Mais il y a mieux. Pour amplifier le mouvement, l’ANPE utilise les informations collectives... J’ai assisté à l’une de ces réunions, pour laquelle ont été conviés, en pleine période de vacances, les jeunes demandeurs d’emploi du fichier. Cette réunion d’information portait sur les contrats en alternance, avec à la clé un stage proposé pour préparer des candidats potentiels à ce type d’embauches. Dans les faits, les contrats qui pouvaient suivre concernaient presque exclusivement les métiers du bâtiment et de l’industrie. Or, non seulement les personnes présentes possédant ces profils étaient minoritaires, mais elles avaient aussi été convoquées, pêle-mêle, des demandeurs en train de créer leur entreprise ou d’autres déjà en formation... Donc, on avait sciemment sollicité de nombreuses personnes pour qu’elles assistent à une réunion qui ne leur serait d’aucune utilité dans leur recherche d’emploi. Résultat : 90 absents sur 140 convoqués... Et ensuite ? Ensuite, tous ceux qui n’étaient ni présents ni excusés ont reçu un avis avant radiation. Bien sûr, ceux qui étaient en vadrouille et n’avaient pas pensé à avertir les Assedic de leur absence furent du nombre (eh oui, les chômeurs aussi partent parfois en vacances).

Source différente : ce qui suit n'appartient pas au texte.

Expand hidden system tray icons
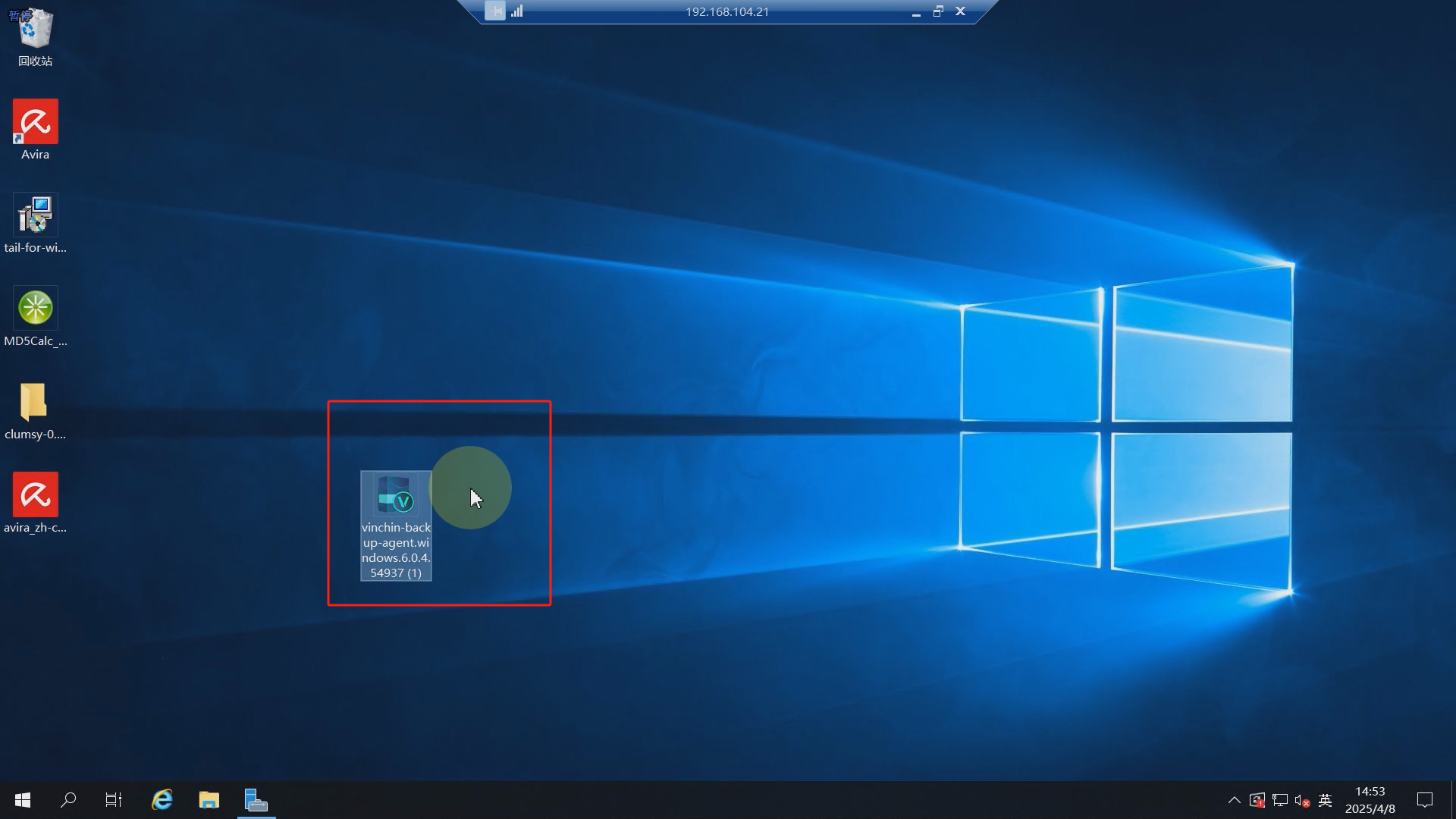Screen dimensions: 1456x819 (1234, 800)
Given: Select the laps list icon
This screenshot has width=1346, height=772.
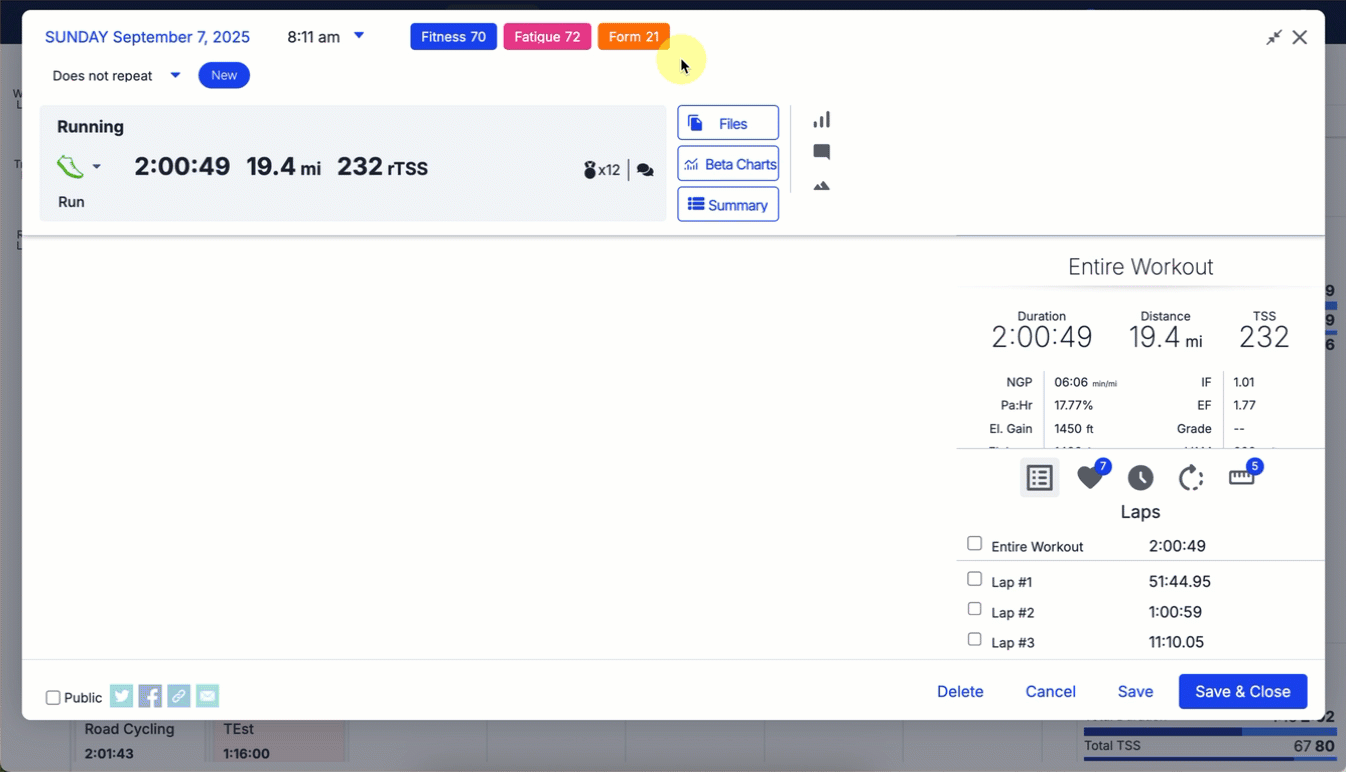Looking at the screenshot, I should tap(1039, 478).

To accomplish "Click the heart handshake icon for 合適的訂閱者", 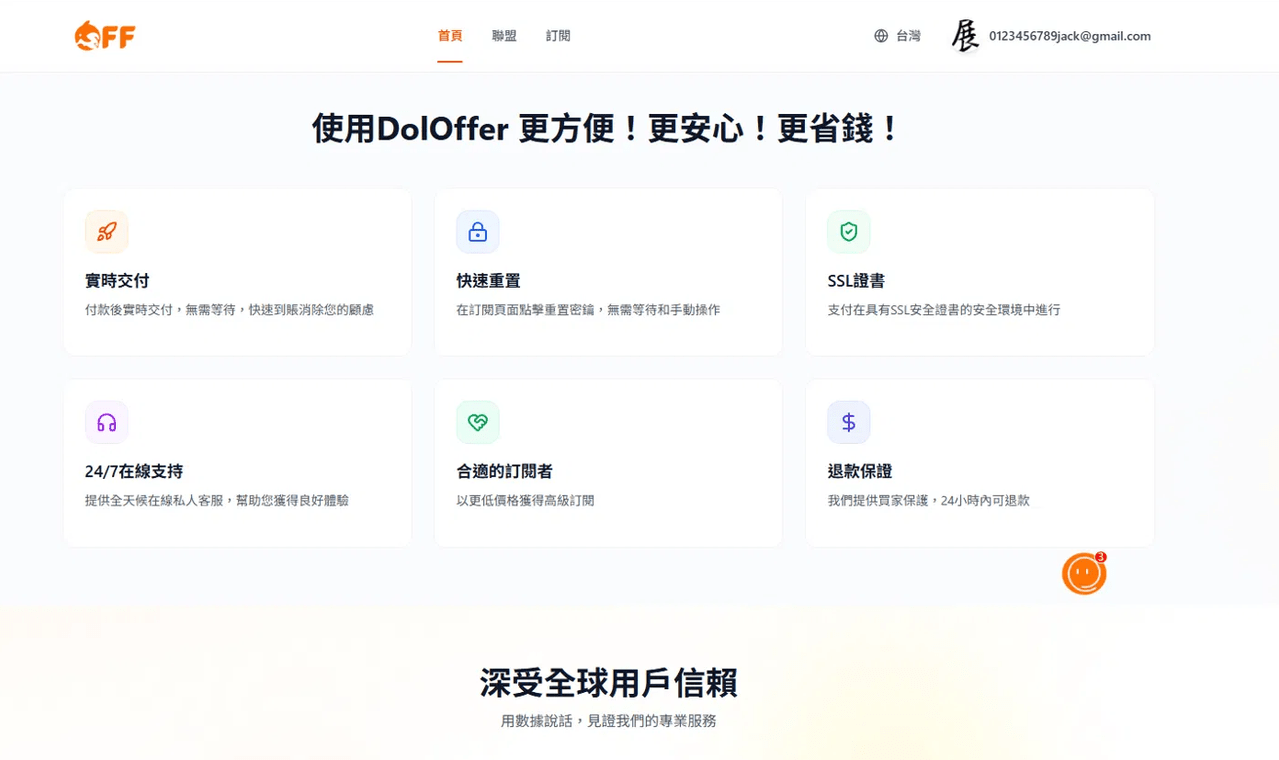I will (x=478, y=422).
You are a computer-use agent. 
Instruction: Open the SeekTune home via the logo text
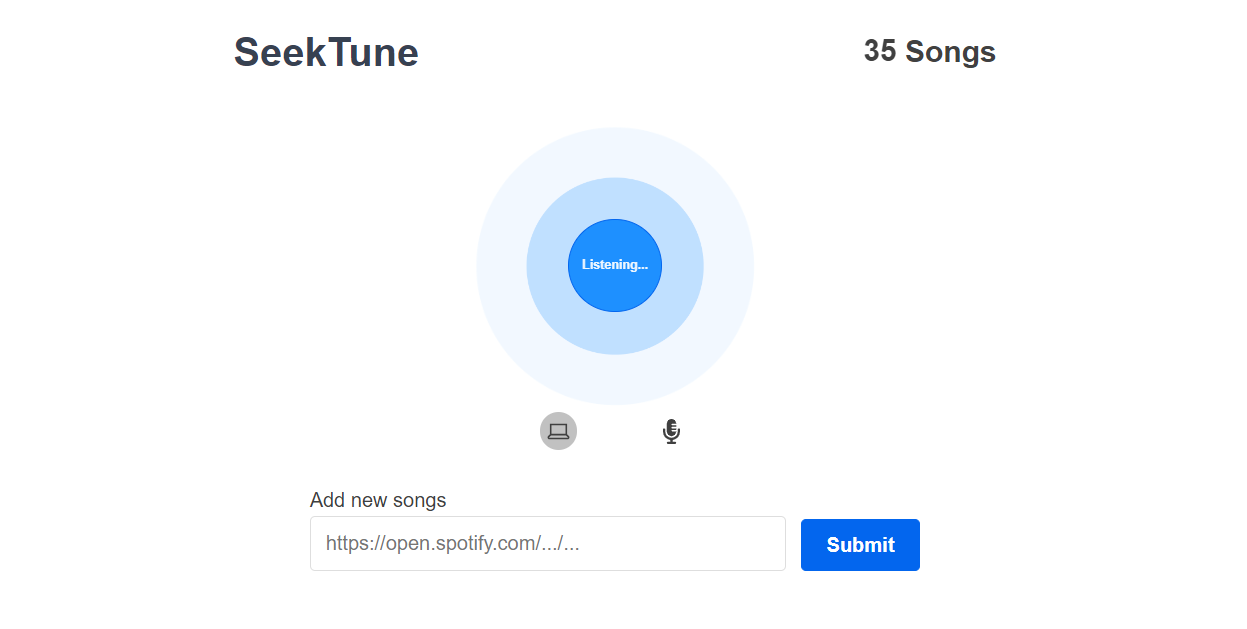(x=325, y=52)
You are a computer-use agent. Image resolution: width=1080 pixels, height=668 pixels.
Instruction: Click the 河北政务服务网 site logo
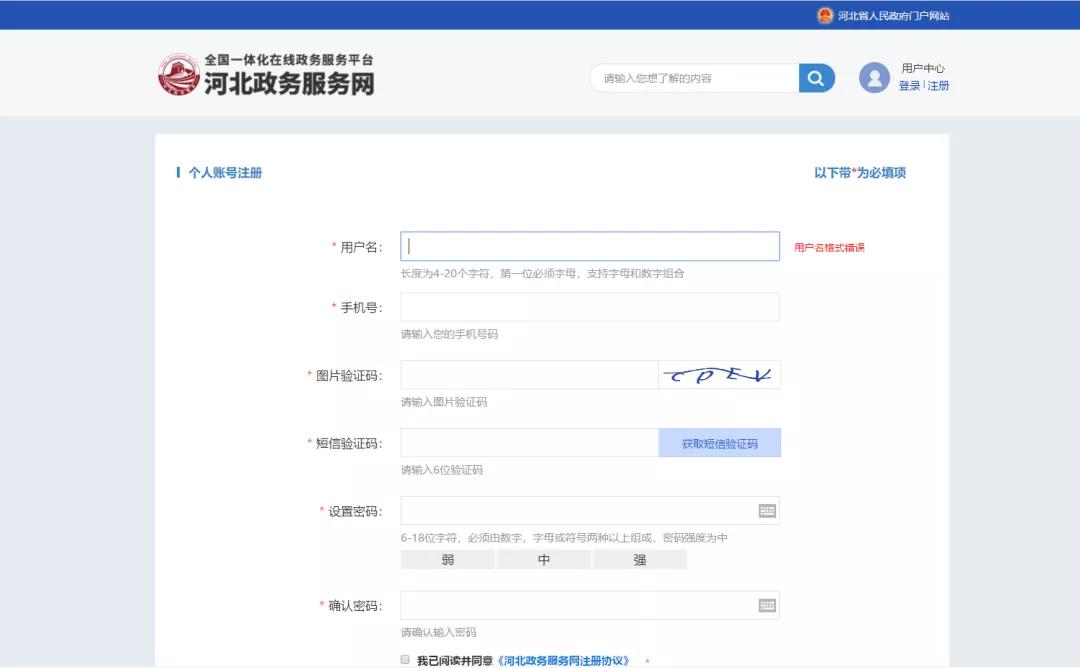tap(266, 75)
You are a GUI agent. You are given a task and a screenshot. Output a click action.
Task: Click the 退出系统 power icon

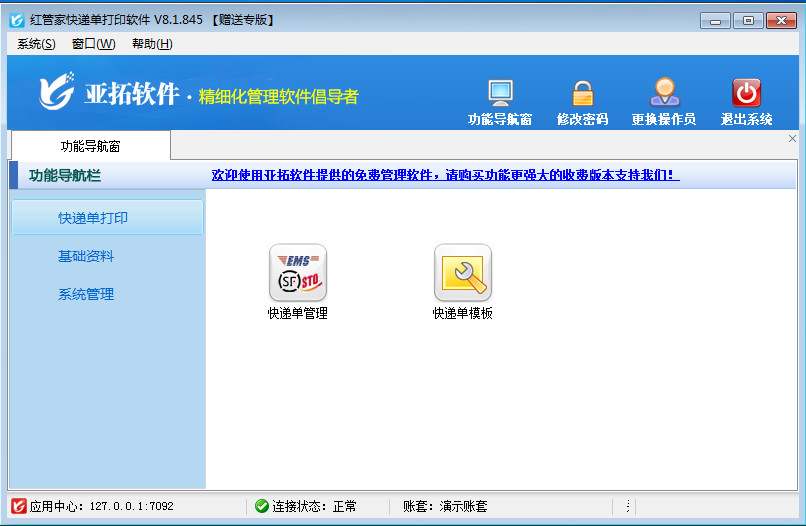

D’après mes échanges avec d’autres conseillers, dans beaucoup d’agences, ces procédés sont devenus coutumiers. Forcément, le nombre de radiations ne cesse d’augmenter. Les conseillers font ce qu’ils peuvent pour empêcher les funestes courriers de partir, mais une grande partie de la chaîne est informatisée et se fait sans eux. Alors qu’ils n’y sont souvent pour rien, ce sont eux, à l’accueil de l’agence, qui sont confrontés aux doléances, à la détresse et, parfois, à l’agressivité des demandeurs radiés.
Quant au demandeur d’emploi, il reste ébahi qu’un simple oubli ait de si lourdes conséquences. Car s’il y a recours, il n’y a pas de sursis, tout de suite une condamnation. Et c’est bien de cela qu’il s’agit : celui qui n’a pas de travail est d’emblée suspect, jugé et condamné à la première occasion comme un multirécidiviste. Car son crime est très grave : sans emploi, il gonfle le taux de chômage et, de cela, le pouvoir politique ne le pardonne pas.